DR. MANILAL: I heard her in Baroda. She has a fine voice too.

The talk proceeded to B.L. Gupta, also a good speaker, a former Dewan of the late Gaekwar. Then the Gaekwar himself came into the talk, how he had been humiliated at the Durbar due to the foolishness of B.L. Gupta. It was reported that after this humiliation the Gaekwar had begun to go downhill.

DR. MANILAL: Before this he was really great. A speech he made at the Industrial Exhibition was marvellous.

SRI AUROBINDO: Which Industrial Exhibition?

DR. MANILAL: At Ahmedabad.

SRI AUROBINDO: That was the speech I prepared for him. (Roar of laughter)

MULSHANKAR: I heard your lecture at Bombay after the Surat Congress. You had some paper in your hand.

SRI AUROBINDO: That was the speech I made from an entire silence of the mind. It was my first experience of the kind. You didn't hear me at Baroda?

DR. MANILAL: Yes, Sir, once only. I was in the Matric class then. I remember only one sentence of that speech. Dr. Mullick had come to Baroda. The meeting was held in his honour. Professor Saha proposed you to the chair saying, "Dr. Mullick is a Bengali and Mr. Ghose is a Bengali. So I propose him to the chair." You replied, "I consent to take the chair not because Dr. Mullick is a Bengali and I am a Bengali, but because I am an Indian and Dr. Mullick is an Indian."

When did you conceive of doing the Yoga, Sir?

SRI AUROBINDO: Conceive of it? You mean when I started it?
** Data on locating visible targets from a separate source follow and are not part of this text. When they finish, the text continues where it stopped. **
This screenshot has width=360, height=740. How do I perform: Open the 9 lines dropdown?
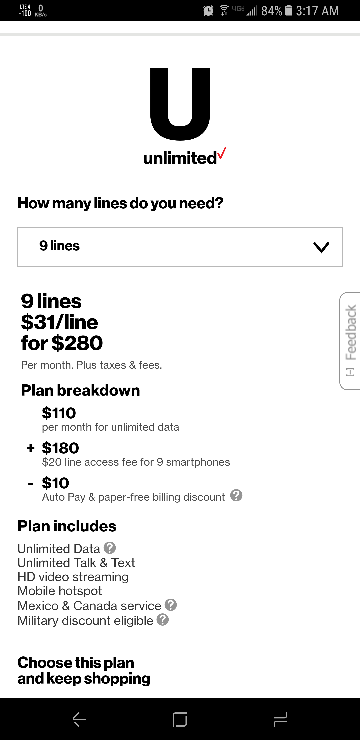click(x=180, y=247)
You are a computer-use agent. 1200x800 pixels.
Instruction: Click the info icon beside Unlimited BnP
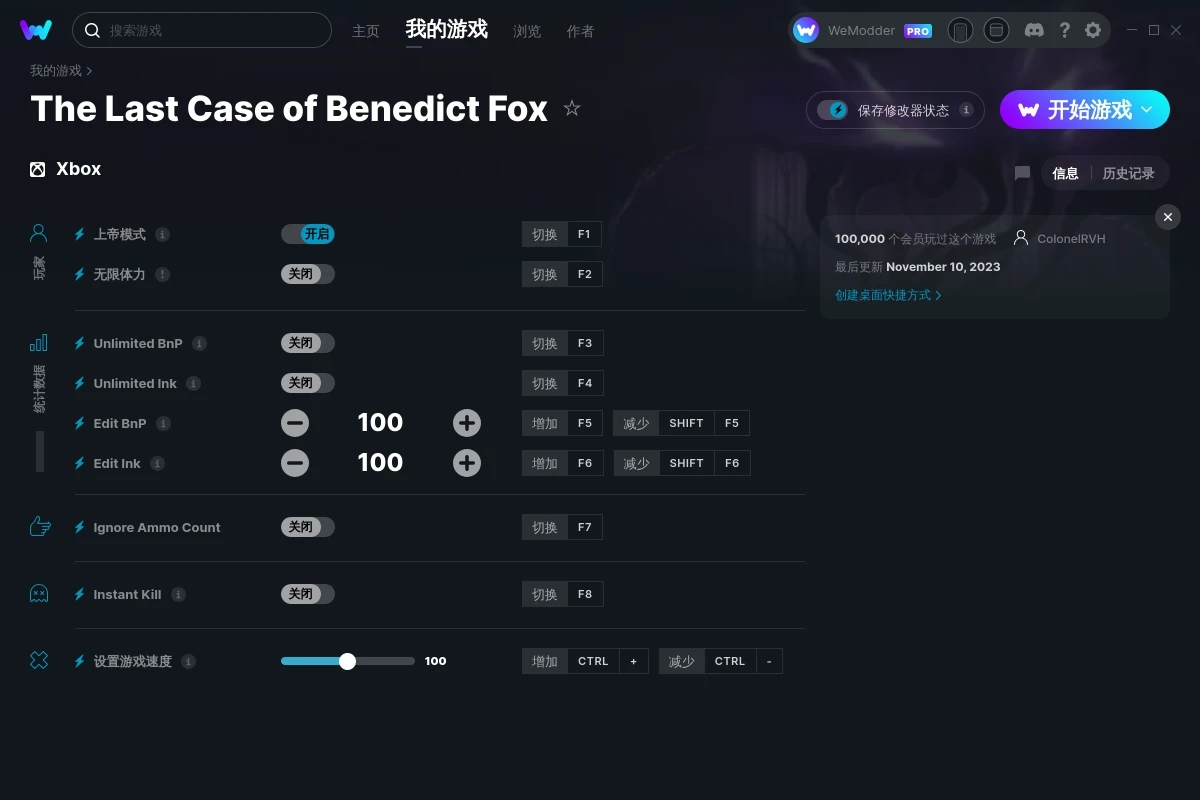pos(199,343)
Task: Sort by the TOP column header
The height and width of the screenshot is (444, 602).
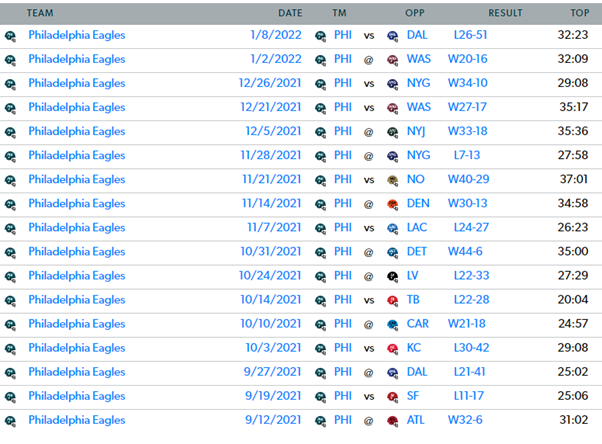Action: click(580, 13)
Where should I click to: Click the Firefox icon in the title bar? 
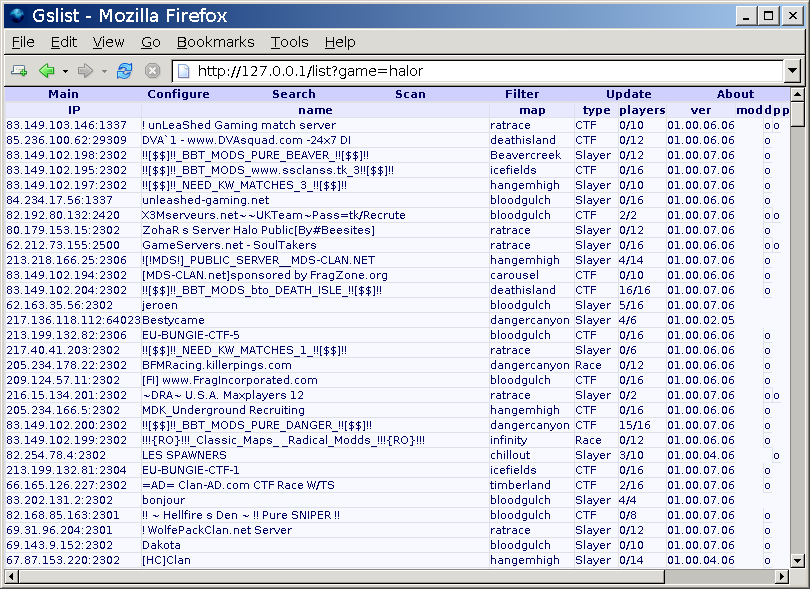click(16, 16)
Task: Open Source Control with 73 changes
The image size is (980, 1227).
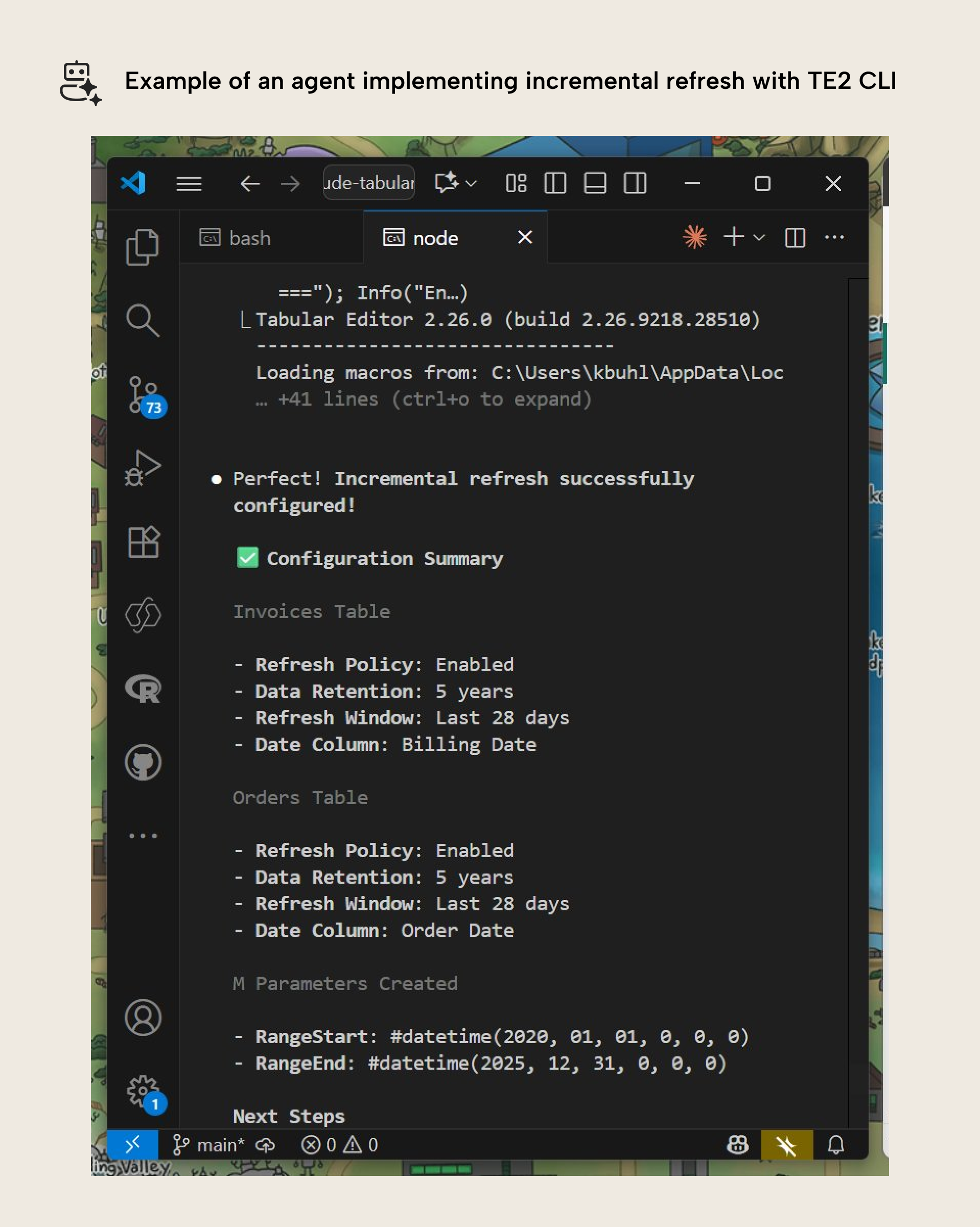Action: coord(142,394)
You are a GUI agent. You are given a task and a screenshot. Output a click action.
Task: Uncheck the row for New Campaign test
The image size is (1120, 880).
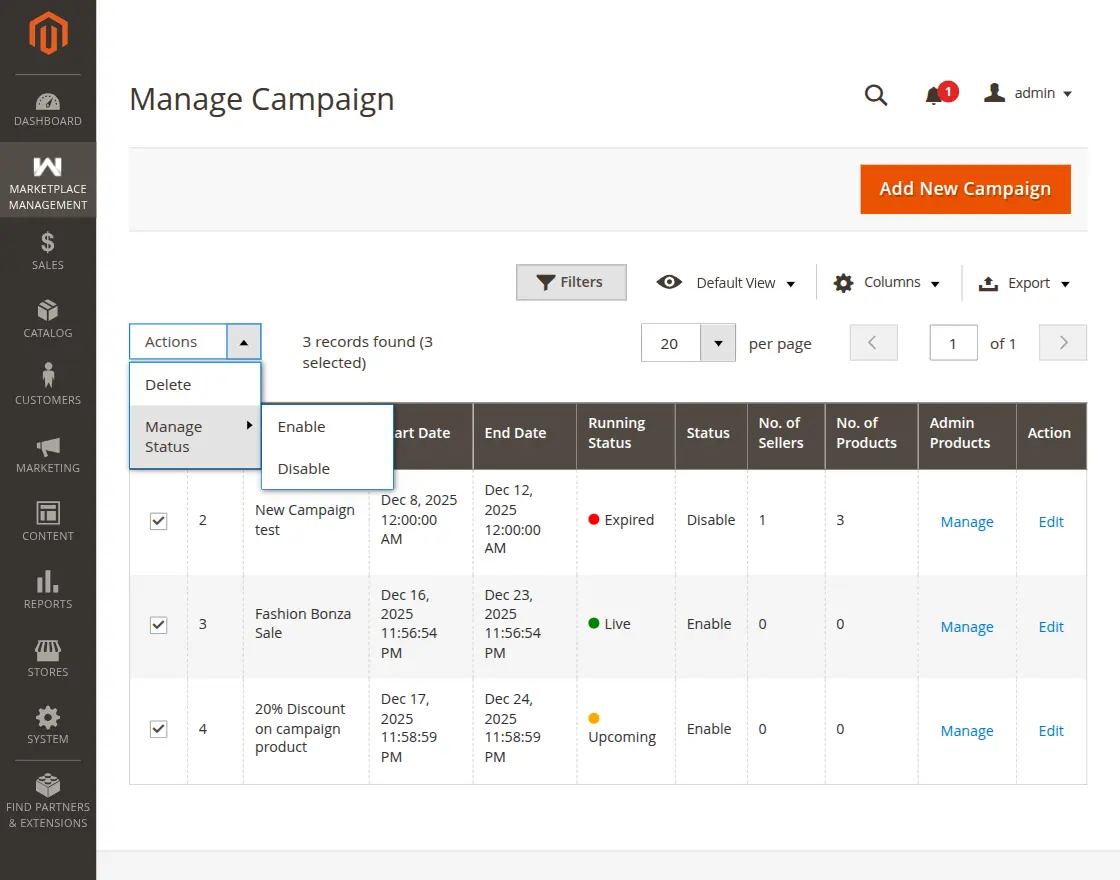point(157,521)
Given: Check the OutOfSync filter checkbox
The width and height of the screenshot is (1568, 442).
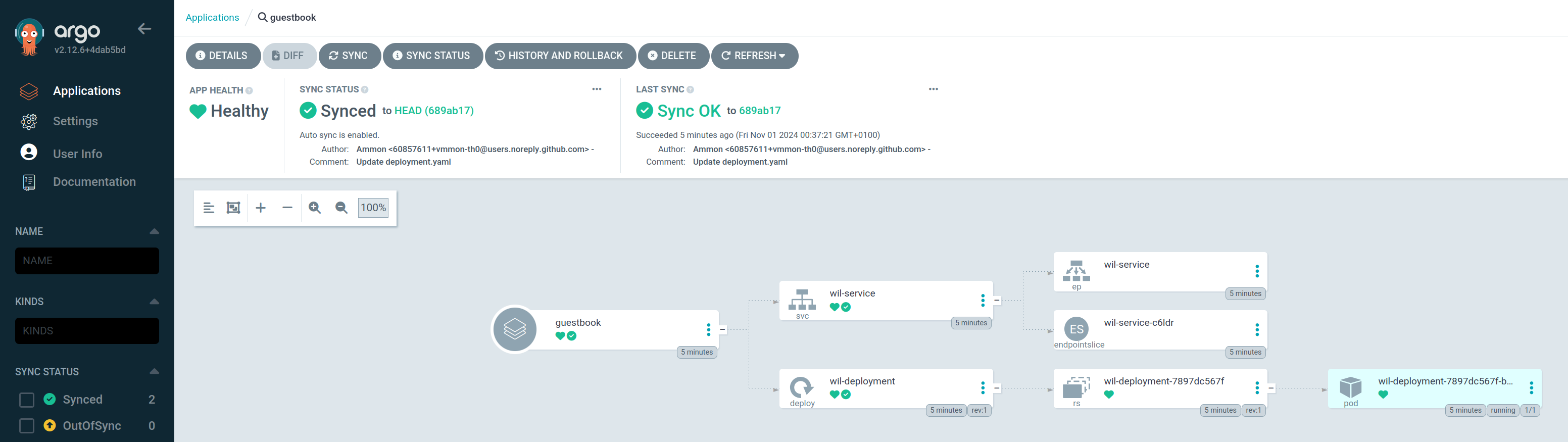Looking at the screenshot, I should (x=27, y=425).
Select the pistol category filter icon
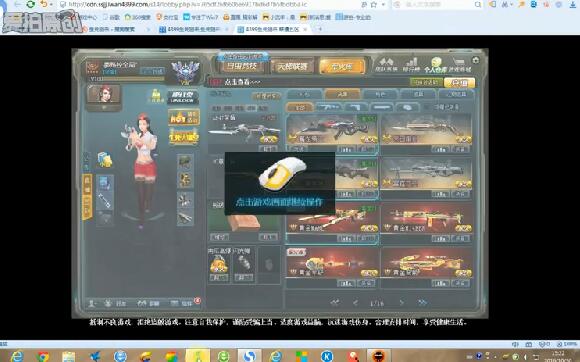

DR. MANILAL: All right, Sir. (Laughter)

SRI AUROBINDO: It was Deshpande who wanted me to do Yoga. But when I came to know it would mean withdrawal from the world I didn't want to do it as I wanted to do political work. Then I took to Pranayama. But it didn't carry me far and I came to a point beyond which I couldn't proceed further. I gave it up and fell dangerously ill! I was on the point of death. I asked Barin if he knew anyone who could help me in Yoga. This was in Surat where I had attended the Surat Congress. Barin knew of Lele who was in Gwalior. He wired to him and asked him to meet us at Baroda. Pranayama had given me good health, a lot of poetry and various experiences. Now Lele took me to a quiet room upstairs in Khaserao Jadhav's house. I told him that I wanted Yoga to help me in my political work, for inspiration and power and capacity. I didn't want to give up my activities for the sake of Yoga. He said, "You are a poet; it will be very easy for you." Then he said, "Sit still and try to make your mind quiet and empty of thoughts. You will see that all your thoughts come from outside. As you perceive them, simply throw them away before they can enter into you." I tried and did it. In three days my mind became entirely quiet and vacant, without any thoughts at all, and it was in that condition of Nirvanic silence that I went first to Poona and then to Bombay. Everything seemed to me unreal; I was absorbed in the One Reality.

In that state of mind I told Lele, "I have been asked to deliver a lecture. How am I going to speak? Not a single thought is coming to me. I cannot make a speech." He held a day of prayer with other disciples for me and at the end he said, "Make a pranam to Narayana in the audience before you start, with your mind completely vacant. Then you will see that everything will come down and some power speak through you." I did as he had said and found that the whole speech came down from above; not a single thought or expression was mine. It got hold of my organ of speech and expressed itself through it from beginning to end. In my tour from Bombay to Calcutta all the speeches I made were from that condition of silence.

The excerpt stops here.